EXERCISE GOAL - Return every line from the one with "Screen dimensions: 1024x607" through the one with "The height and width of the screenshot is (670, 996).", inclusive, exactly as it appears below.

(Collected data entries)

-=-=-

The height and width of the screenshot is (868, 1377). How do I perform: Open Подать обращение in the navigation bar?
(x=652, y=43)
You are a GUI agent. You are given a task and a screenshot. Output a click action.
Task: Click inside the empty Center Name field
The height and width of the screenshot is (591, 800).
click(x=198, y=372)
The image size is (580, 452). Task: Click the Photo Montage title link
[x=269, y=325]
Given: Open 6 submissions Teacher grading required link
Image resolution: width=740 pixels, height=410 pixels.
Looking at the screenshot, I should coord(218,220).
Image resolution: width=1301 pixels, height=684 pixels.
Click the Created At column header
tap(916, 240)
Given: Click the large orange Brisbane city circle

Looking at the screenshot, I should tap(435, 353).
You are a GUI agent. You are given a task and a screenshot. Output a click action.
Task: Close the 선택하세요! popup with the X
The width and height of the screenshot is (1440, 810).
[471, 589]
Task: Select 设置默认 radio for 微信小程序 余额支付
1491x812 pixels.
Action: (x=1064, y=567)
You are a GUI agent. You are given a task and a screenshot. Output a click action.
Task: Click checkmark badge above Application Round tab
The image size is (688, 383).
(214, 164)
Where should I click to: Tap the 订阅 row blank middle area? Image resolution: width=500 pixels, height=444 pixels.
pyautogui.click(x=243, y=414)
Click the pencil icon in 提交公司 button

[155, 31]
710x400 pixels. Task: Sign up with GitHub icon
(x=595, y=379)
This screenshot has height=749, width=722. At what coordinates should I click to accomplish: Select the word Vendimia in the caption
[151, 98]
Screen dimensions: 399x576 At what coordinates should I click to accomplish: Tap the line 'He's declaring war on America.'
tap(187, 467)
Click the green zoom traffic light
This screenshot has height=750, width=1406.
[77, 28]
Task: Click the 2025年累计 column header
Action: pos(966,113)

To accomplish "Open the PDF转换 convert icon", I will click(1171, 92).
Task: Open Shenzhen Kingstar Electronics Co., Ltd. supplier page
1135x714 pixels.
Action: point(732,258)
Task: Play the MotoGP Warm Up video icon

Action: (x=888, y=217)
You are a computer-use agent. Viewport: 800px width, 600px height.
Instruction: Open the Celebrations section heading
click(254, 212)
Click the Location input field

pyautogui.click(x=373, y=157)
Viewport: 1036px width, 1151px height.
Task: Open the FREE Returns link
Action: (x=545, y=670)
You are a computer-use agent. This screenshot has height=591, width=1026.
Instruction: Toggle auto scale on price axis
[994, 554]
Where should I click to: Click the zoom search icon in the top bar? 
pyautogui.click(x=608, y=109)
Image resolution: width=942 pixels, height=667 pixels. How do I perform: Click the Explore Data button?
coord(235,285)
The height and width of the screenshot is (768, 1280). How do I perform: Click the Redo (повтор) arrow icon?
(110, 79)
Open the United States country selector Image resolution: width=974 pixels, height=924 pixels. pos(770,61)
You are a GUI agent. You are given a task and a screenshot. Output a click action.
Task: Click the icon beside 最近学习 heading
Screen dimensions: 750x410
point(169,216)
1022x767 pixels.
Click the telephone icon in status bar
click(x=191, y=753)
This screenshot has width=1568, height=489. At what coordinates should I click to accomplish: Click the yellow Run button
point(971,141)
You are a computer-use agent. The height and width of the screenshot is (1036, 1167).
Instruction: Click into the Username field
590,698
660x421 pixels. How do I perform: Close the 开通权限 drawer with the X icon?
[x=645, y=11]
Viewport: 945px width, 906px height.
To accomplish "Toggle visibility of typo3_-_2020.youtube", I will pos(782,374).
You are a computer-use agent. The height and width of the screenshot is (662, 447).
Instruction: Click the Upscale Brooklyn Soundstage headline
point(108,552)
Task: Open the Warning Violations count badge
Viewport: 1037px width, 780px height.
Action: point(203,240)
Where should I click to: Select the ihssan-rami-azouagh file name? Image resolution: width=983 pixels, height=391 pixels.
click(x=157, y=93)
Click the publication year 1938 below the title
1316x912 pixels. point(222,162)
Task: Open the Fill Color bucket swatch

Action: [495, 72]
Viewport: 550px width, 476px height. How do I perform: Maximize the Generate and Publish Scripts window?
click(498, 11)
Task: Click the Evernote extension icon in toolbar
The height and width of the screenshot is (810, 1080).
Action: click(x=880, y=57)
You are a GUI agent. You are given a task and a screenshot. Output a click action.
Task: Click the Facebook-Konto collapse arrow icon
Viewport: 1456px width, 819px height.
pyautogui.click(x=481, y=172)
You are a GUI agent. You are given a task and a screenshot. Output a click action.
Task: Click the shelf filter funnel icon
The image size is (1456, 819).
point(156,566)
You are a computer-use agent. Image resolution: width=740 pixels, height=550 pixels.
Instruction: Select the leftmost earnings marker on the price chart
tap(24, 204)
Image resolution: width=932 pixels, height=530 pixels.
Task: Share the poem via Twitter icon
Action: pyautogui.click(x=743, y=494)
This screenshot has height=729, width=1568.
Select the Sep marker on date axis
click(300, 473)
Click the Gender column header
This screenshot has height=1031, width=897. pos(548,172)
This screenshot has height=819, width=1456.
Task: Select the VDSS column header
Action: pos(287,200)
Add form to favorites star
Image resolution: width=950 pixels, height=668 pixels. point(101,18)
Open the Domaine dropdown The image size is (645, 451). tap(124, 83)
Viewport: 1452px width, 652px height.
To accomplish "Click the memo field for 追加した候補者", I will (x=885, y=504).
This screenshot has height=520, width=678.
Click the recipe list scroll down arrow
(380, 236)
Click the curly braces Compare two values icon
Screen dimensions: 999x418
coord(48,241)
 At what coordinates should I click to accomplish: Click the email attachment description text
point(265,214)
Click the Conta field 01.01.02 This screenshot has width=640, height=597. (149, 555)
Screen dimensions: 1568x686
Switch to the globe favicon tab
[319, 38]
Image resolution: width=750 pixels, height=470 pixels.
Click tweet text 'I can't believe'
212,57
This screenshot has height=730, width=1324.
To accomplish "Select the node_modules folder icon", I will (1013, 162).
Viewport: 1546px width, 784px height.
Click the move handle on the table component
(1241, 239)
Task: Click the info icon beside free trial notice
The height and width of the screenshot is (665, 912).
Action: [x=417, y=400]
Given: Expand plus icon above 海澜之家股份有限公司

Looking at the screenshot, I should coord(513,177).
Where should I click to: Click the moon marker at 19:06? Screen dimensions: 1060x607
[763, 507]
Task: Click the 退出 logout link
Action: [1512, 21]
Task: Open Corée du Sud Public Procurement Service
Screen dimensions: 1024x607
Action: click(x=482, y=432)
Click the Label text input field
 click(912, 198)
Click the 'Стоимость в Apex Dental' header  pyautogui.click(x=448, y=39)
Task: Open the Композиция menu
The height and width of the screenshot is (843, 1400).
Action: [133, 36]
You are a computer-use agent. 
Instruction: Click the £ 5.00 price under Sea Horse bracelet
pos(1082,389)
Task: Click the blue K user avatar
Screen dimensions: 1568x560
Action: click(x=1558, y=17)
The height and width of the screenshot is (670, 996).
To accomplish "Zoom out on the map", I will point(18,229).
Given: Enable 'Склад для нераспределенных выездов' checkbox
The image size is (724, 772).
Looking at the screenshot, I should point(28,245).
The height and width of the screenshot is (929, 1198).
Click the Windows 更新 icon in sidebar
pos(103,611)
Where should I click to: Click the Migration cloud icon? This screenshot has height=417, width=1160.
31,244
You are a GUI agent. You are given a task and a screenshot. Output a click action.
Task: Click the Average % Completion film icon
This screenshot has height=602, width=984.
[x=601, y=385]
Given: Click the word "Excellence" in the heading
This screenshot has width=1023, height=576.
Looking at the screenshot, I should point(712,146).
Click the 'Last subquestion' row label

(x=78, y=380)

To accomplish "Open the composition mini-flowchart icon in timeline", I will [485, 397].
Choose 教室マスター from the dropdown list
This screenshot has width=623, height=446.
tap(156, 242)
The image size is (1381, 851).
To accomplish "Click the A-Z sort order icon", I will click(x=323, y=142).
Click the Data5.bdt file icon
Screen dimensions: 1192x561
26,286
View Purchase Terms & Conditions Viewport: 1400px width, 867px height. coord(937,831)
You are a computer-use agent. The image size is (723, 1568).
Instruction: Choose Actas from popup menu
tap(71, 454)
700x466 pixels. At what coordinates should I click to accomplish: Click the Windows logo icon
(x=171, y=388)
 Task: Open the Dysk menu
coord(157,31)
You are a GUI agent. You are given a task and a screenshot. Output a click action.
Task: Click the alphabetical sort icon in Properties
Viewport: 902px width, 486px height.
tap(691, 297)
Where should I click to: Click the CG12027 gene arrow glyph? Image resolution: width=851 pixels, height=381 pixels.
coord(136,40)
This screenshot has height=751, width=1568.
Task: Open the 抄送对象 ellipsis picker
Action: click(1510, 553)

-=-=-

WRITTEN REPLY -
Screen dimensions: 1024x607
Action: click(x=482, y=432)
Click the Label text input field
 click(912, 198)
Click the 'Стоимость в Apex Dental' header  pyautogui.click(x=448, y=39)
Task: Open the Композиция menu
The height and width of the screenshot is (843, 1400).
Action: [133, 36]
You are a computer-use agent. 
Instruction: Click the £ 5.00 price under Sea Horse bracelet
pos(1082,389)
Task: Click the blue K user avatar
Screen dimensions: 1568x560
Action: click(x=1558, y=17)
The height and width of the screenshot is (670, 996).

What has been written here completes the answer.